问题陈述 A:
请逐字重抄数据行:从含有"Screen dimensions: 1230x689"的那一行起,到含有"pos(989,187)"的那一行止,首尾两行均包括在内。
══════════
找不到cublas....:
在/etc/ld.so.conf文件夾中新建cuda.conf,里面添加/usr/local/cuda/lib64,然后sudo /sbin/ldconfig -v。
cannot find lopencv_xxxx:
apt-cache search opencv
sudo apt-get install yyy
一次解決煩惱?如果用的是opencv3+的話,要面臨更多痛苦。
這里的問題應當是make之后沒有install,在sudo gedit /etc/ld.so.conf.d/opencv.conf中添加/usr/local/lib和/usr/local/lib/x86_64-linux-gnu, 然后sudo /sbin/ldconfig -v
Check failed: fd != -1 (-1 vs. -1):
文件路徑不恰當,一般把[caffe]/當做項目根,其他文件以此做相對路徑。
Check failed: net_->num_inputs() == 1 (0 vs. 1) Network should have exactly one input:
引錯參數文件
Check failed: error == cudaSuccess (2 vs. 0) out of memory:
減小batch_size(每次迭代送入的樣本數),最好為8的倍數
設定test_iter(測試時調入的batch數量) = TEST樣本總量/batch_size(TEST的) (進一法)
══════════
问题陈述 B:
根据页面摘录回答以下问题:
(i) 出现"out of memory"错误时,batch_size最好取多少的倍数?
(ii) 为解决"找不到cublas",新建的cuda.conf中应添加哪个路径?
(iii) 针对make之后没有install的情况,opencv.conf中应添加哪两个路径?

源数据:
══════════
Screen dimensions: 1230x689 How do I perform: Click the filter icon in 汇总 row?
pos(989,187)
══════════
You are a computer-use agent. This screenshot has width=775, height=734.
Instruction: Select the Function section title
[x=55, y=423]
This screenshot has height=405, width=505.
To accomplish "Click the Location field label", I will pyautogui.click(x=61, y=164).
══════════
练习结果 A:
Screen dimensions: 1230x689 How do I perform: Click the filter icon in 汇总 row?
pos(989,187)

练习结果 B:
(i) 8的倍数。
(ii) /usr/local/cuda/lib64
(iii) /usr/local/lib 和 /usr/local/lib/x86_64-linux-gnu